Let the Pilot Begin!

I spent a good portion of today working out the logistics of a new pilot program we’re trying. I’m so excited to see if it works, it’s not even funny!

But first, the background. Our writing center contacts professors who will be teaching WR (“writing rich”) courses across the curriculum to see if these professors would like a writing assistant assigned specifically to their classes. So, for example, a bunch of English courses and a handful of sociology/anthropology, PoliSci, and History classes promise to provide their students with a portion of the intensive writing experience that’s required for graduation. And professors teaching these courses have the option of working closely with a single writing assistant who will shepherd enrolled students through all the writing assignments.

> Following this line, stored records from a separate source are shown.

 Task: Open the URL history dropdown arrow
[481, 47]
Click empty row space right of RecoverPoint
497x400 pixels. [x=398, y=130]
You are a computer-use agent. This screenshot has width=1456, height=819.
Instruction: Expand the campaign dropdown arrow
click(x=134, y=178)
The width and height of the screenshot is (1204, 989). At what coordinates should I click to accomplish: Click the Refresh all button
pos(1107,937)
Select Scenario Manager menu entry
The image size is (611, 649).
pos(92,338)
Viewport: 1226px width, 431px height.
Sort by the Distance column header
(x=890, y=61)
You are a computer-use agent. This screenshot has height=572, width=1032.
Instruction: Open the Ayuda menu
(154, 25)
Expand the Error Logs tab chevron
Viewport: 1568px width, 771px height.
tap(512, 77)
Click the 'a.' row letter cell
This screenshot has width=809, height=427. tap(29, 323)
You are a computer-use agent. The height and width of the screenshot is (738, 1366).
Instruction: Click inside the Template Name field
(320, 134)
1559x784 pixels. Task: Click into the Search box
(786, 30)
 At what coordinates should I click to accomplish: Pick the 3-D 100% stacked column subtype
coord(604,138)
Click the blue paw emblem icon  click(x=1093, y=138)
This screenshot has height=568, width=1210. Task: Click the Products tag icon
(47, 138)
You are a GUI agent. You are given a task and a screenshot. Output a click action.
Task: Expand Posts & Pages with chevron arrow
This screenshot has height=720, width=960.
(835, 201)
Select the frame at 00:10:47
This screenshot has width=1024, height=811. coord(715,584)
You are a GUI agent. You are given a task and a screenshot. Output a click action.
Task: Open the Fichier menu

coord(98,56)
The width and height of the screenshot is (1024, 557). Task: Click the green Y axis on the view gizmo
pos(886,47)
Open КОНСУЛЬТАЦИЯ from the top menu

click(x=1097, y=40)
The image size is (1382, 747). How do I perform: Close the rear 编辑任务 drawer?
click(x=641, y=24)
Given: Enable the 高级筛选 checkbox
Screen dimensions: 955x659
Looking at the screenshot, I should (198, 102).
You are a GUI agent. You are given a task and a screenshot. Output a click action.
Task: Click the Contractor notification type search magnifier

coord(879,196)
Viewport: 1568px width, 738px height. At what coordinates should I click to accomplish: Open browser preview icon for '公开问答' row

Well, last year the director of the our writing center and I began scheming ways to make our two operations work together more closely. I attended a writing professionals’ mini-conference with her. She invited me to start training new writing assistants. And this winter we’re taking it a step further.

She provided me with a list of courses that have a writing assistant assigned to them. Each week at our departmental meeting, I’ll check with the other librarians to see if they’ve been asked to work with any of these WR courses. If they have, they will contact the writing assistant for those courses in invite the assistants to the library session. That way the writing assistant will understand the research process and options when working with each of the enrolled students. They’ll also be encouraged to send students our way when they read drafts.

I’m going to choose one course to take this set-up one step further, just to see how it goes. I’m going to have one writing assistant take down the names of student that could use a librarian’s help and (with the students’ permission, of course) hand that list over to me. I’ll then initiate the contact with the students. I’m curious to see if overcoming that initial shyness of approaching a librarian for help makes a significant difference. On the other hand, I’m a little worried that this might be more of a workload than we can handle. Hence the pilot within a pilot… and zero publicity. It’ll just be between me and my writing assistant (and a few thousand of my closest internet buddies).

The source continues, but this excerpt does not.